TASK DETAILS: Every entry should be duplicated verbatim, and no picture may appear in the copy.

(Screenshot grounding data)
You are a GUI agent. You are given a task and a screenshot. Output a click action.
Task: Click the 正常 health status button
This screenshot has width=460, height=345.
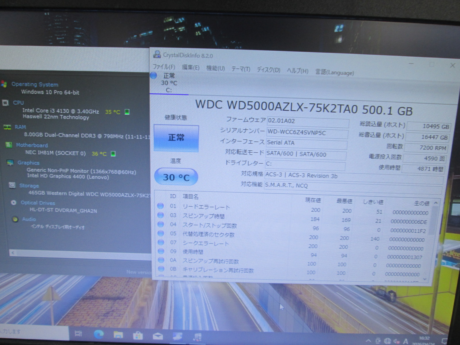176,138
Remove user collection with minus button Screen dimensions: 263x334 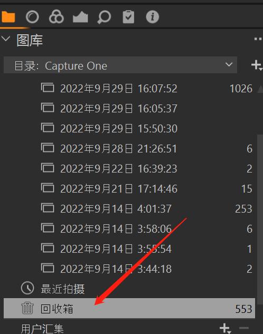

EXERCISE ANSWER:
You are a GUI agent. You are given a task and a screenshot. Output a click action.
Task: Click the 正常 health status button
This screenshot has width=460, height=345.
176,138
Remove user collection with minus button Screen dimensions: 263x334 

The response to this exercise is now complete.